Реквизит из порнофильмов был разбросан по полу — часы, пресс-папье, рамки для картин. Возможно, когда-то это все было аккуратно сложено в стеллаж с расколоченными стеклянными дверцами, опрокинутый набок. Кое-что еще привлекло мое внимание.
Чья-то нога в ботинке.
Я подошел поближе. За рухнувшим стеллажом, уткнув лицо в ковер и свернувшись калачиком, лежал Джон Бракман. В его глазах появилось слегка насмешливое выражение, как будто он попался на розыгрыш и не мог поверить, что его так легко провели. У него были выбиты передние зубы, в агонии тело скрючилось, точно у слизняка, проползшего по соли. Очки лежали в двух футах от тела — одна линза треснула, другой не было. Из широкой раны в животе, которую Бракман безуспешно пытался сжать руками, выпали кольца кишок. Кровь запеклась, но еще не полностью высохла. Он был мертв не более получаса; возможно, когда я только вошел в этот дом, жизнь еще теплилась в нем.
Я велел ему забыть о Сьюзен, и он не послушался. Невольно я даже проникся к нему уважением — все-таки он любил девчонку, доказал это ценой собственной жизни. Что же он узнал? Какой след привел его сюда? Быть может, на деле он был куда лучше знаком с делами Саттера, чем я. Горе наставило его на верный путь; каким бы разбитым он ни чувствовал себя после ее смерти, млея в тени обелиска, воздвигнутого в ее честь, было видно, что он был рад умереть как мученик во имя любви. Это был тот вид самообмана, который нравился романтикам. Это объясняло довольное выражение его глаз.
Я обернулся, почти ожидая увидеть кого-то позади. Нет, все чисто. Я прислонился к стене и попытался разобраться в происходящем. Но ни лампочка не загорелась у меня над головой, ни ослепительная молния озарения не поразила меня. Официальное расследование вряд ли связало бы смерть Бракмана с самоубийством Сьюзен или пожаром в похоронном бюро. Три разрозненных несчастных случая — вот как это все выглядело со стороны. Если кто-то, как я, хотел увидеть связь, ему требовалось прижаться лицом прямо к холсту. А это не сделать, не замаравшись.

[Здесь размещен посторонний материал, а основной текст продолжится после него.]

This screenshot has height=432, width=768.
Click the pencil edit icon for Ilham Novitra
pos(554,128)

Вид крови немного привел меня в чувство. Мне хотелось убраться отсюда к чертовой матери. Я повернулся к лестнице.
Некто Фредерик Малкомбер, он же Статуя Свободы, он же Ирокез, стоял на верхней ступеньке лестницы, опустив голову и шаркая ногами. Наши взгляды столкнулись далеко не сразу. Грузный тип был одновременно удивлен и рад меня видеть, судя по глазам.
— Ты, — прорычал он. Черты его лица исказились, нос сморщился, как у животного. Он чем-то походил на собаку — любую из тех, что были замучены моим братом. Сегодня на его волосах красовалось меньше лака, чем обычно, и влажные пряди торчали под разными углами. На подбородке у него, точно там, куда вчера вечером я нанес ему самый сильный удар, образовался небольшой круглый синяк, и меня абсурдным образом задел тот факт, что ему не пришлось накладывать швы. Он даже ножищи переставлял без той трепетной осторожности, что присуща людям, чью мошонку недавно пытались отбить.

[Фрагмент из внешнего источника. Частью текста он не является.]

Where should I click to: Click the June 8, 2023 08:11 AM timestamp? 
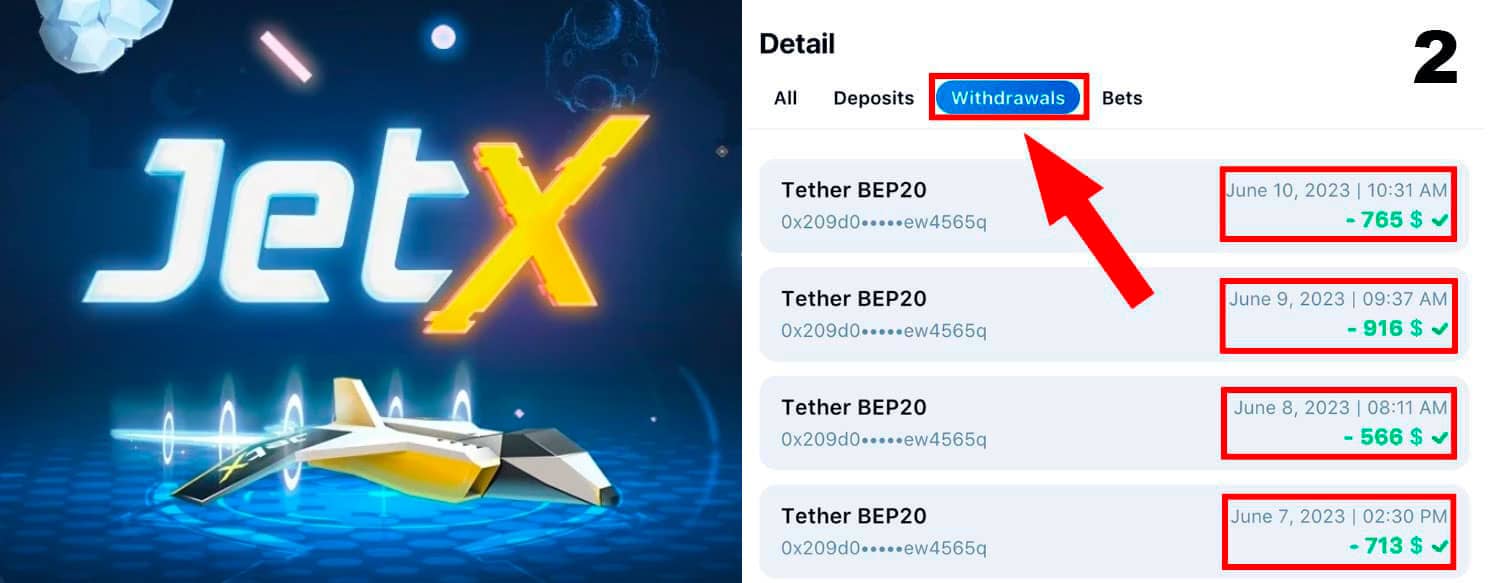tap(1340, 408)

На сей раз, как я понял, легко отделаться мне не сулило. Ирокез был взвинчен, в его черепушке роился миллион смертоубийственных мыслей, и лицо его превратилось в самый натуральный телетайп, транслирующий неандертальскую звериную жестокость. Отомстить за унижение, скрыть убийство, доказать, что не лыком шит, спрятать еще одно тело — все это было ему по плечу сейчас; жажда крови захлестнула громилу с новой силой. Он издал боевой клич, скакнул вниз, перемахнув разом три ступеньки, и вихрем налетел на меня.
Я вовремя поднял руки, чтобы частично отразить удар, но сила отбросила нас обоих на кровать. Мы врезались в изголовье, швы на моей голове рассекло о деревянный бортик, и из глаз моих излился звездный дождь. Ярость Сьюзен пела в моей крови. Жар пробежал по ранам на спине, и я почувствовал, как ее ногти снова вонзаются в меня. Экзотическое и душераздирающее чувство ненависти прорывалось наружу подобно вулканической лаве.
Моя левая рука онемела, а правую боль пронзила до самой кости. Я молился, чтобы она не была сломана. Ирокез поднялся на ноги раньше меня, но он не смог воспользоваться преимуществом до того, как я увеличил дистанцию между нами.
— Куда это ты собрался? — рявкнул он, ухмыляясь. Он был прав — здесь по сравнению с залом «Моста» места для маневра имелось не так-то много. С грацией человека, который проворачивал подобный номер бессчетное множество раз, он вытащил из заднего кармана нож-бабочку и раскрыл его. Он поначалу размахивал им без какой-либо реальной угрозы, рассекая воздух, будто дирижер перед симфоническим оркестром, но вкладывал в это дело все больше остервенения, и по его оскалу — и по глазам, в которых читалась одна только жажда крови, — я понимал, что ничего хорошего мне не светит.
Я заметил, что лезвие не отмыто как следует — по его краю засохла кровь Бракмана. Ирокез неуклонно приближался. Поняв, что снова чувствую обе руки и могу ими двигать, я сделал ложный выпад вправо, надеясь, что он клюнет и позволит мне проскочить мимо кровати. Но он не шелохнулся. Умный ход. Добыча уже на крючке.
Мне нужен был его чертов нож.
Я врезал ему ногой по лодыжке. Ирокез оскалился и выписал ножом широкую дугу. Он промахнулся мимо моего живота, но быстро сориентировался и нанес новый удар, метя в ту же цель. Стоило попытаться блокировать выпад предплечьем и засадить ему под ребра, но, учитывая, что все его кости защищали мускулы, эффекта я мог и не добиться, а у него появились бы фора и шанс рубануть меня по лицу. Малкомбер не торопился с расправой, но и я никуда не спешил. Я отступил назад и втянул живот, когда он снова бросился на меня, всячески стараясь сохранить равновесие. Отскочив от одного из устройств непонятного мне назначения, я врезался в стол с обивкой из красной кожи.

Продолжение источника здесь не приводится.